UK-based online photo services retailer Inkifi has scored a PR win with its recent ‘research’ producing a listicle of what it claims are ‘the world’s famous photos’.
Everybody loves a ‘World’s Most Famous’ list so never mind that Inkifi’s research only involved measuring how many times an image had been searched for on the internet: ‘we used a reverse image search to show the significance and reach, by looking at how often each photo appeared on the internet.’
Way out in front is Man on the Moon, attributed to NASA, with almost twice the reverse image searches as the next most searched for, which is that slightly less famous but familiar unattributed pic of a bunch of workers in New York having lunch and a fag on a steel girder atop a skyscraper.
The Most Famous list was naturally enough biased towards photojournalism.
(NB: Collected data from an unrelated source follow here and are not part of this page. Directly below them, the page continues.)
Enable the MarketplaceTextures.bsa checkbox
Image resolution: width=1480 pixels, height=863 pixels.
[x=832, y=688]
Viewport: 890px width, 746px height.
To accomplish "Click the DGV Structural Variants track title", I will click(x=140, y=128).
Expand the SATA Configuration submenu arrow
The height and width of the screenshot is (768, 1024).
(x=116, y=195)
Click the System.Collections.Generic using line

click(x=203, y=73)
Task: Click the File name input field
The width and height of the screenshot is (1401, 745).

It included another image from space – Earthrise by Apollo 8 astronaut William Anders; Steve McCurry’s Afghan Girl (1984); Nick Ut’s ‘Napalm Girl’ photograph from 1972; Migrant Mother by Dorothea Lange (1936); Neil Leifer’s 1965 boxing image of Muhammad Ali v Sonny Liston; Einstein’s Birthday by Arthur Sasse (1951); and an image of the Wright Brothers’ first flight from 1903.
Prior to conducting the image search, Inkifi used a couple of existing resources, Time magazine’s listing of the 100 most influential photos and a list of the 10 most famous photos from online art sales website Artalistic.
Inkifi also made another, much more stupid list of the 20 most Instagram-famous photos. Footballer Christiano Rinaldo features in four of these, followed by Lionel Messi and Billie Eilish, with three each. The list will no doubt be totally different in six month’s time, such is the ephemeral nature of Instafame.
It appears that all the most Insta-famous pics are selfies, except for the image which came first, proving. finally, that it was the egg and not the chicken all along!